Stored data
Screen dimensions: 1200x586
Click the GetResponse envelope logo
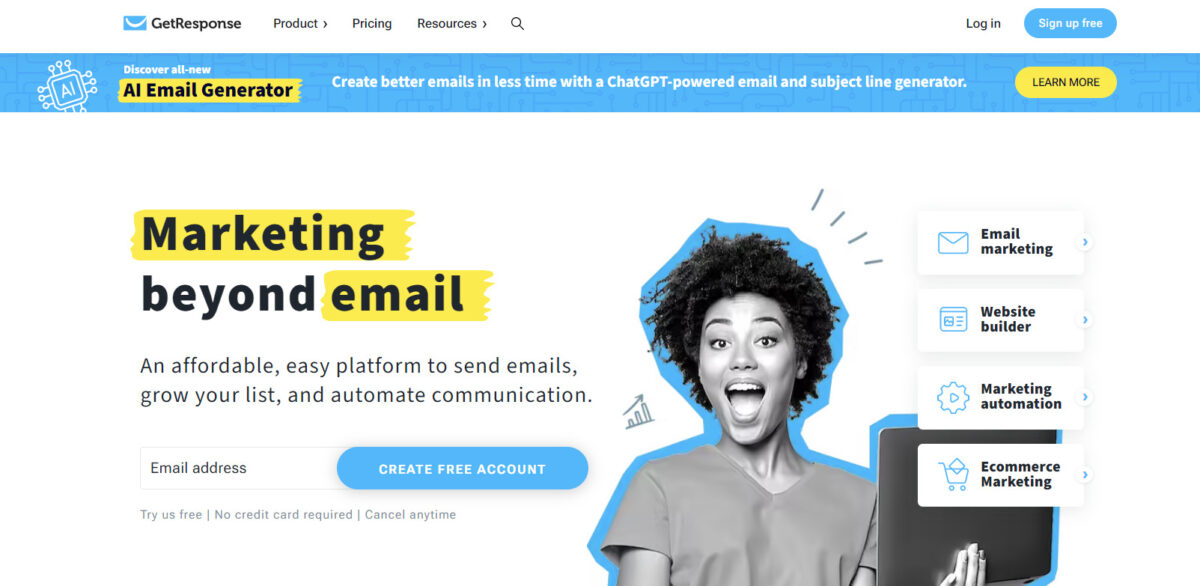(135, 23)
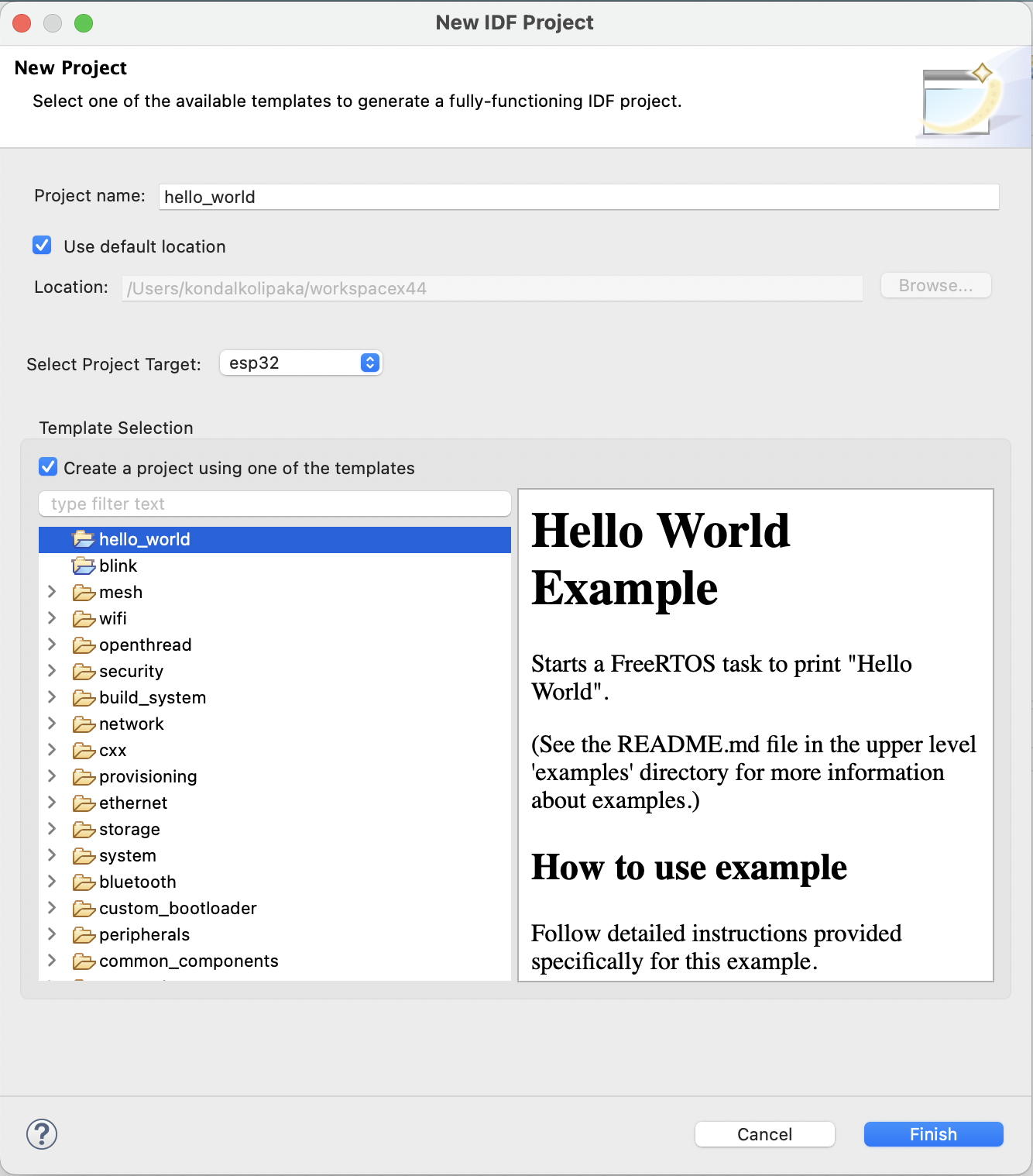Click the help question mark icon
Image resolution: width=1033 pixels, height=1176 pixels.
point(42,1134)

* Directions for this task *
Output the entries verbatim, skipping images.

* Answer to this exercise *
Screen dimensions: 1200x586
Click the GetResponse envelope logo
(135, 23)
Click the help question mark icon
Image resolution: width=1033 pixels, height=1176 pixels.
point(42,1134)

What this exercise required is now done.